Low-dose radiation by radiopharmaceutical therapy enhances GD2 TRAC-CAR T cell efficacy in localized neuroblastoma.

Chimeric antigen receptor (CAR) T cells have limited efficacy against solid tumors including neuroblastoma. Here, we evaluated whether low-dose radiation delivered by radiopharmaceutical therapy (RPT), known to potentiate immune checkpoint inhibitors, can synergize with CRISPR-edited GD2 TRAC-CAR T cells to improve outcomes in neuroblastoma.

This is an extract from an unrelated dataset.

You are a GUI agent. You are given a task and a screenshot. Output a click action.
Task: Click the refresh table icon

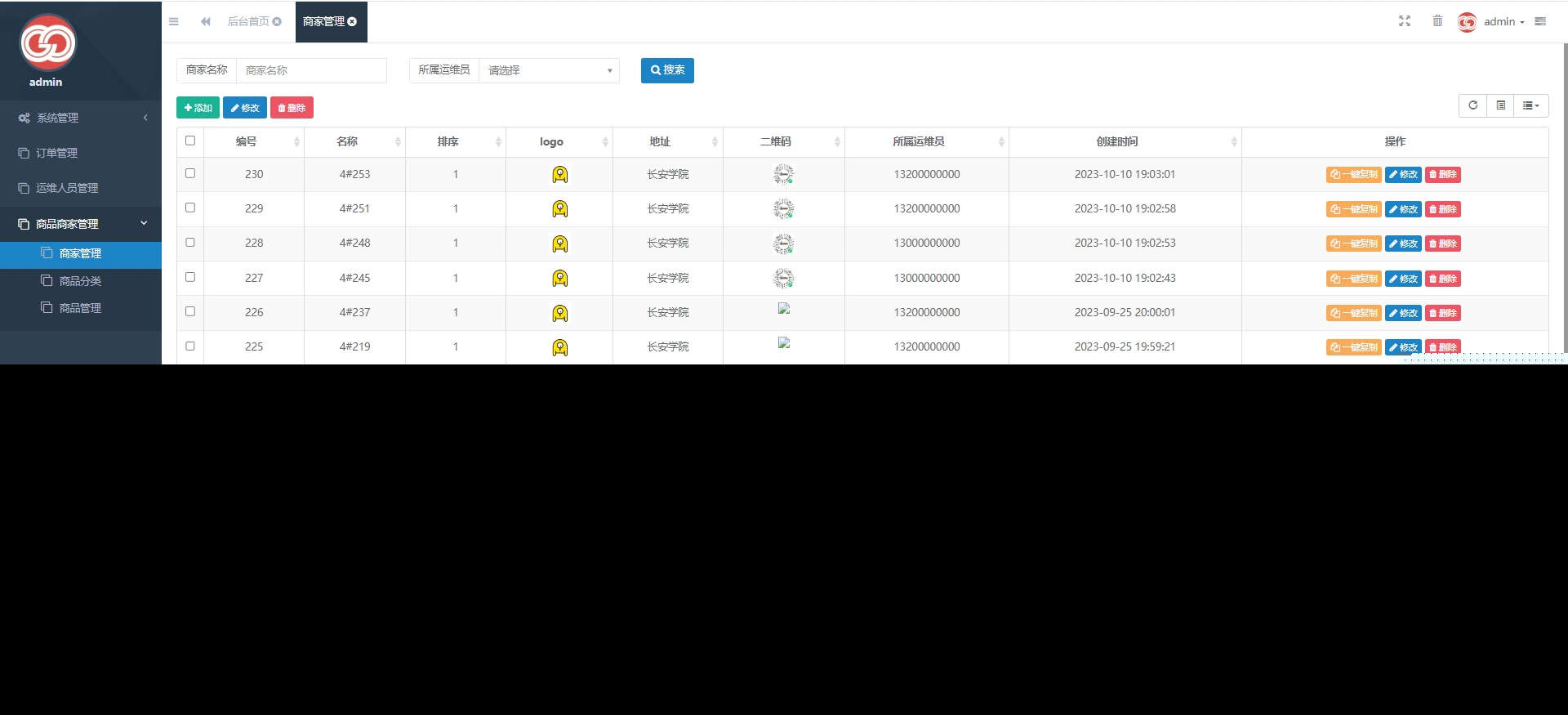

We found that in the localized model of neuroblastoma, low-dose radiation delivered by (177)Lu-NM600, an alkylphosphocholine mimetic RPT agent, followed 9 days later by GD2 TRAC-CAR T cells led to complete tumor regression. Irradiation of neuroblastoma before GD2 TRAC-CAR T cells enhanced the release by CAR T cells of perforin, granzyme B, tumor necrosis factor-α, and interleukin-7 while abrogating transforming growth factor-β1. Low-dose RPT up-regulated the death receptor Fas on neuroblastoma, potentially enabling CAR-independent killing. This suggests that low-dose RPT can enhance suboptimal CAR T cell efficacy against solid tumors. However, optimization of radiation dose and timing may be needed for each patient and RPT agent to account for varied tumor radiosensitivity and dosimetry.